If you live in a remote community and feel a bit isolated from time to time, then spare a thought for the British residents of Sealand – which is unofficially the world’s smallest country.
Sealand is an unrecognised micronation about 12km east of Suffolk in the North Sea, visible only by boat.
As explained by BBC Travel, the principality was built by the UK Government during World War II as an army and navy fort in 1942.
Following the conclusion of the war, the idea was for Sealand to be demolished until a man called Paddy Roy Bates occupied the land in 1967, with the original intention to run an illegal radio station.
He soon appointed himself as Prince of Sealand and led almost 55 years of defying the British Government by its very existence.
Upon his death at the age of 91, Roy was succeeded by his son, Michael Bates, in 2012 and now serves as the micro-nation’s Head of State and Head of Government, as well as being the owner of a cockle fishing business that exports seafood to Spain.
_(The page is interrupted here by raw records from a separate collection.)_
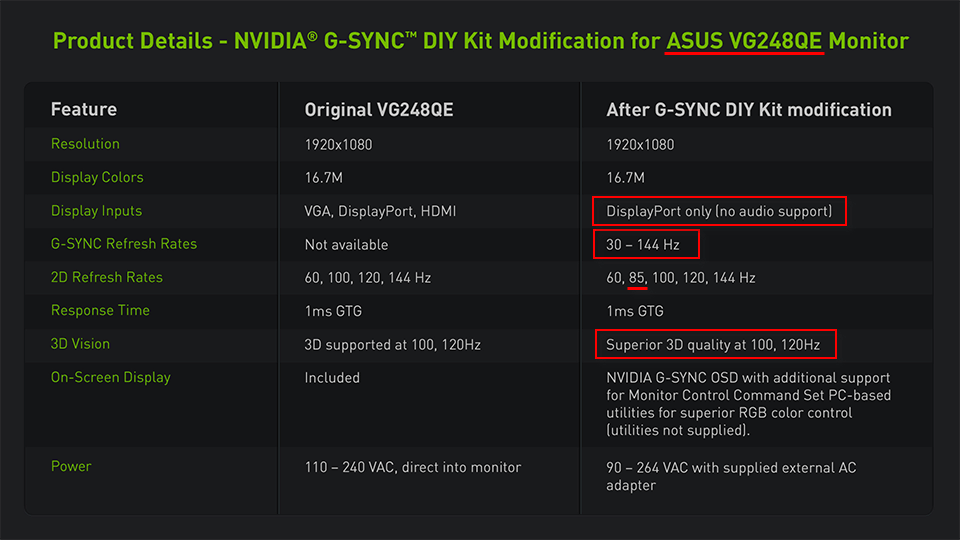This screenshot has height=540, width=960.
Task: Click the Display Inputs feature label
Action: click(96, 211)
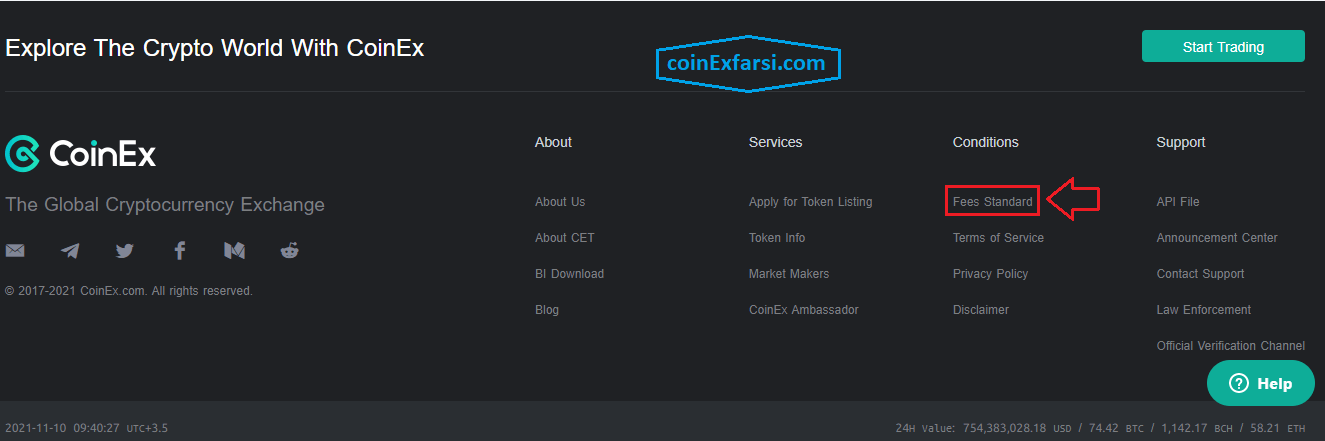Open the Reddit icon link

click(290, 250)
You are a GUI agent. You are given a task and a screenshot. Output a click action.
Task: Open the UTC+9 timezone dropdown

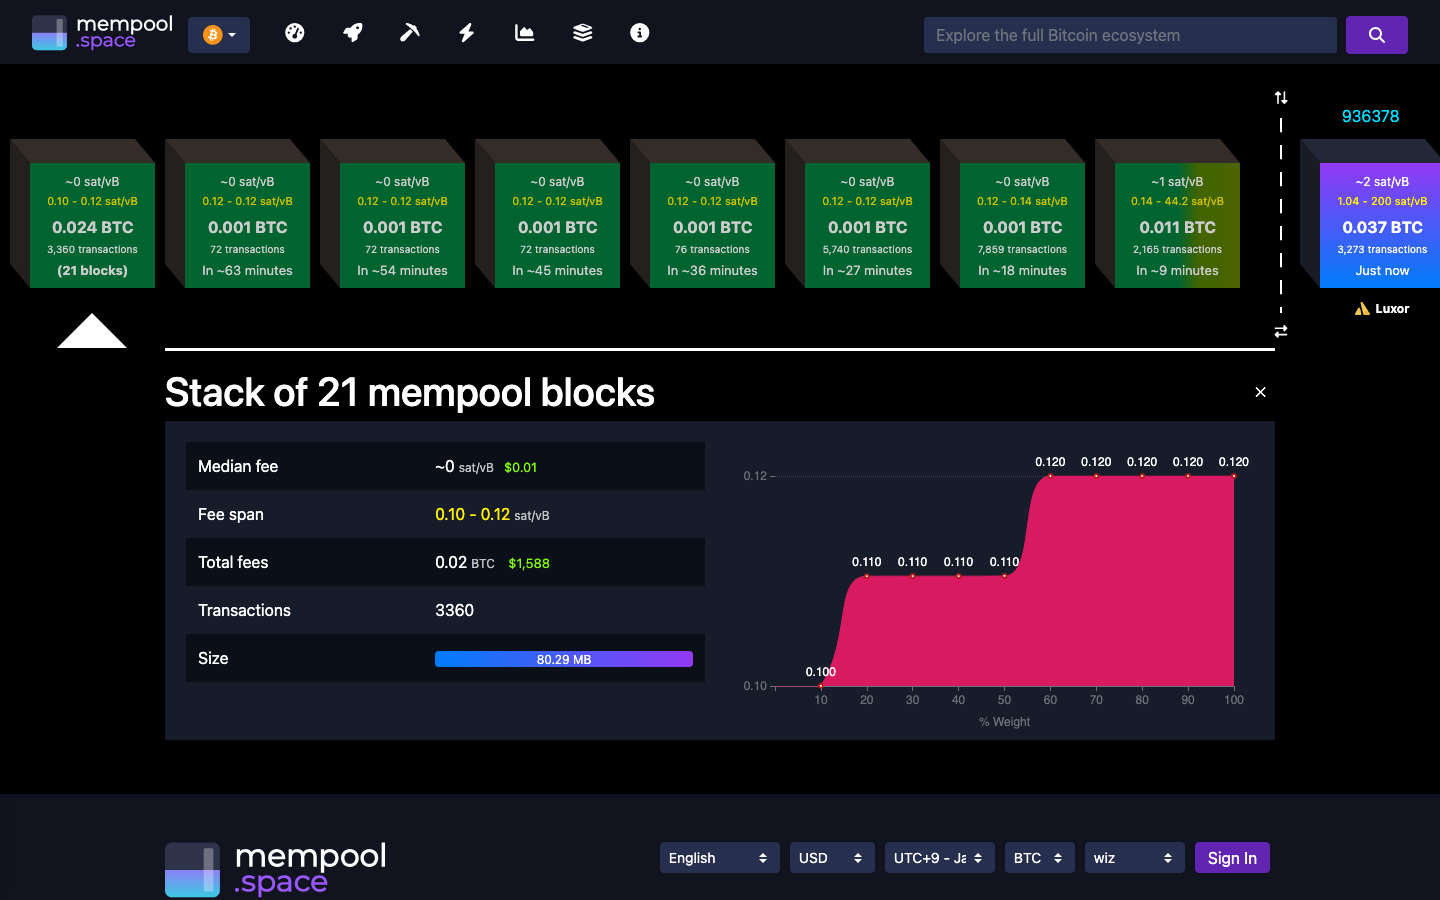point(939,857)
Michael was even married on Sealand in 1978 in a (not so) traditional ceremony involving a helicopter on board the principality.
But like many countries, Sealand doesn't come without its controversies, ranging from hostage situations to territory disputes.
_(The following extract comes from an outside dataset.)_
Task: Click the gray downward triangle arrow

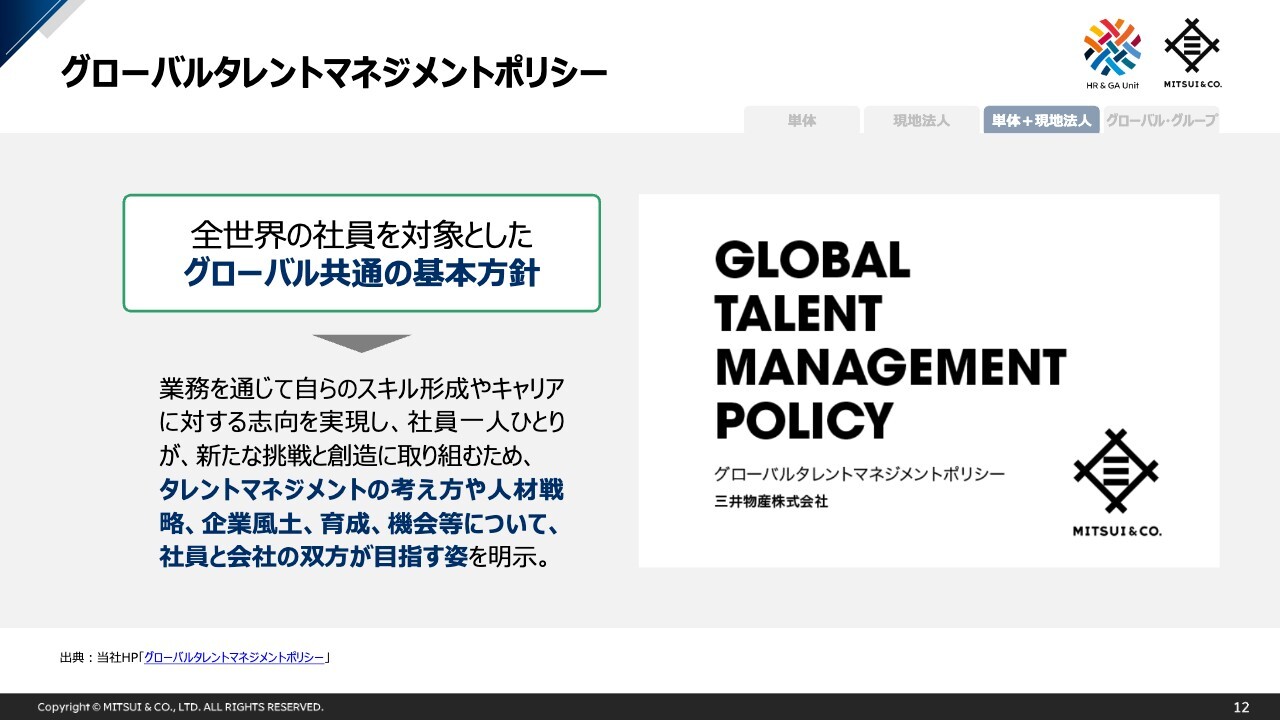Action: click(x=362, y=343)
This includes the time in 1968 when Sealand fired defensive warning shots at the British Navy when the military were dispatched to destroy all other remaining forts located in international waters.
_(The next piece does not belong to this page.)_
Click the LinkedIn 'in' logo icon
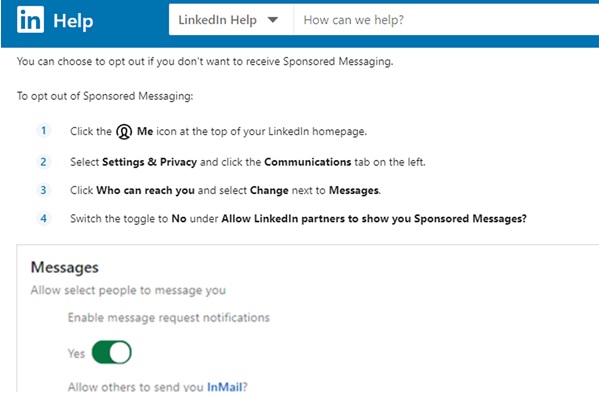 pos(30,19)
Since Roy was still a British citizen, a summons was issued under the UK 'firearms act', resulting in them being called to the mainland to the Crown court of Chelmsford assizes in Essex.
And in 1978, Alexander Achenbach - the self-described former prime minister of Sealand - hired several German and Dutch mercenaries to lead an attack on Sealand while Roy and his wife were in Austria.
Michael was taken hostage, but he was able to retake Sealand and capture Alexander and the mercenaries using weapons stashed on the platform.
Unsurprisingly, Sealand isn't a place that can be visited very easily and at the moment, visits are not usually permitted.
If you do manage to visit though, you could be forgiven for thinking that not too much goes on there. In truth, you’re right. There isn’t exactly a plethora of accommodation choices or a list of places to eat out.
Unfortunately, even if you wanted to visit Sealand, the chances of having a visa accepted are remote.
According to their government website, it states that: “Due to the current international situation and other factors, visits to the Principality of Sealand are not normally permitted.
“Accordingly, the application list for visas is for the time being closed.”
Visits to Sealand may not be happening any time soon, but you can still become a Lord or Lady of the island for a fee of £29.99 (yes, really!). Additionally, you can purchase a Sealand identity card too.
But if you want a higher status, there is the option to pay an eye-watering £499.99 to become a Duke or Duchess of Sealand.
Admittedly, that does have a certain ring to it!